Komisi Pemberantasan Korupsi (KPK) memanggil Ketua Asosiasi Petani Tebu Rakyat Indonesia (APTRI) X Mubin dan Ketua APTRI XI Edi dalam penyidikan kasus suap distribusi gula di PT Perkebunan Nusantara (PTPN) III Tahun 2019. Keduanya diagendakan diperiksa sebagai saksi untuk tersangka Direktur Pemasaran PTPN III, I Kadek Kertha Laksana.
“Hari ini, dijadwalkan pemeriksaan terhadap Ketua APTRI X Mubin dan Ketua APTRI XI Edi sebagai saksi untuk tersangka IKL (I Kadek Kertha Laksana) terkait tindak pidana korupsi suap distribusi gula di PTPN III Tahun 2019,” kata Juru Bicara KPK, Febri Diansyah, saat dikonfirmasi di Jakarta, Senin (25/11).
Dalam kasus ini, KPK telah menetapkan tiga tersangka. Terdiri atas Pieko Nyotosetiadi (PNO) pemilik PT Fajar Mulia Transindo selaku pemberi suap. Kemudian Direktur Utama PTPN III Dolly Pulungan dan I Kadek Kertha Laksana (IKL) sebagai penerima suap.
Berdasarkan konstruksi perkara, dijelaskan bahwa Pieko merupakan pemilik PT Fajar Mulia Transindo dan perusahaan lain yang bergerak di bidang distribusi gula. Pada awal 2019, perusahaan milik Pieko ditunjuk menjadi pihak swasta yang bekerja sama dengan PTPN III dalam skema long term contract.
Kontrak itu menyepakati pihak swasta mendapatkan kuota impor gula secara rutin setiap bulan selama kontrak berlangsung. Di PTPN III, terdapat aturan internal mengenai kajian penetapan harga gula bulanan. Pada penetapan harga gula tersebut, disepakati oleh tiga komponen, yaitu PTPN III, pengusaha gula (Pieko), dan ASB selaku Ketua APTRI.
Kemudian terjadi pertemuan antara Pieko, Dolly, dan Ketua Umum Dewan Pembina Asosiasi Petani Tebu Rakyat Indonesia di Hotel Shangri-La, Jakarta. KPK menduga, Dolly meminta sejumlah uang sebesar 345.000 dolar Singapura kepada Pieko.

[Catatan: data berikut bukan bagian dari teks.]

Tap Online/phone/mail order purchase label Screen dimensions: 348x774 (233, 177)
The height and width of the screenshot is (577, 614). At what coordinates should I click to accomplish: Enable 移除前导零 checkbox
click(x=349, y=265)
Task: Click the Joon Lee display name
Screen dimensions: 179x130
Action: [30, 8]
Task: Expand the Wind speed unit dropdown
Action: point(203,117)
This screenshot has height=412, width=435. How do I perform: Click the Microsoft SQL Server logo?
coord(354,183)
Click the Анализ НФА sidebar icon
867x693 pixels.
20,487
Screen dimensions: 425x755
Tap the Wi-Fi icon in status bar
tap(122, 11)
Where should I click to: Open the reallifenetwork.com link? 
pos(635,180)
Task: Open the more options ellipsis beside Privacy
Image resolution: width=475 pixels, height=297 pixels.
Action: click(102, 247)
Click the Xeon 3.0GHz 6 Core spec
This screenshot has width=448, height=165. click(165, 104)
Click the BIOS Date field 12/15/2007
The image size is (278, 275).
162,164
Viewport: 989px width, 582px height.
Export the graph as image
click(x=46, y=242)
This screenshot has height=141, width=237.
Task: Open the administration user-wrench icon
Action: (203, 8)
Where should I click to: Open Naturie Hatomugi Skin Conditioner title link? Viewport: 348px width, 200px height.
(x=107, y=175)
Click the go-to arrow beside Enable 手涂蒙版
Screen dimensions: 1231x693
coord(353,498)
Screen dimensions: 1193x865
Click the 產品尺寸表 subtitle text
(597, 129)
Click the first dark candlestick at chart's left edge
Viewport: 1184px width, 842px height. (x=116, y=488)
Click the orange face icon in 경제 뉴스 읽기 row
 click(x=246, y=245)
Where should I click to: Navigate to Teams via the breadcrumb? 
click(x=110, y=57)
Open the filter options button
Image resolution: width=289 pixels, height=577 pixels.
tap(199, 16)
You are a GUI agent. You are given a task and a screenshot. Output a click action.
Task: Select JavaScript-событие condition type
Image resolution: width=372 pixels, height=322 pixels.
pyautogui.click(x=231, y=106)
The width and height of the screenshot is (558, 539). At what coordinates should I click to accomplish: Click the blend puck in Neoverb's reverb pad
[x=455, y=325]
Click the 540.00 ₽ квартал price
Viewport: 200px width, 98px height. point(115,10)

Diberikan melalui I Kadek, uang itu diduga sebagai komitmen fee terkait dengan distribusi gula 2019 di PTPN III.
Menurut hasil pemeriksaan, Dolly meminta uang kepada Pieko untuk kebutuhan atau persoalan pribadinya melalui ASB. Menindaklanjuti pertemuan tersebut, Dolly meminta I Kadek menemui Pieko untuk menindaklanjuti permintaan uang sebelumnya.
Sebagai pihak yang diduga pemberi, Pieko dijerat dengan Pasal 5 ayat (1) huruf a atau huruf b atau Pasal 13 Undang-Undang Nomor 31 Tahun 1999 sebagaimana telah diubah dengan Undang-Undang Nomor 20 Tahun 2001 tentang Pemberantasan Tindak Pidana Korupsi.
Untuk pihak yang diduga penerima, Dolly Pulungan dan I Kadek disangkakan melanggar Pasal 12 huruf a atau huruf b atau Pasal 11 Undang-Undang Nomor 31 Tahun 1999 sebagaimana telah diubah dengan Undang-Undang Nomor 20 Tahun 2001 tentang Pemberantasan Tindak Pidana Korupsi jo Pasal 55 ayat (1) ke-1 KUHP.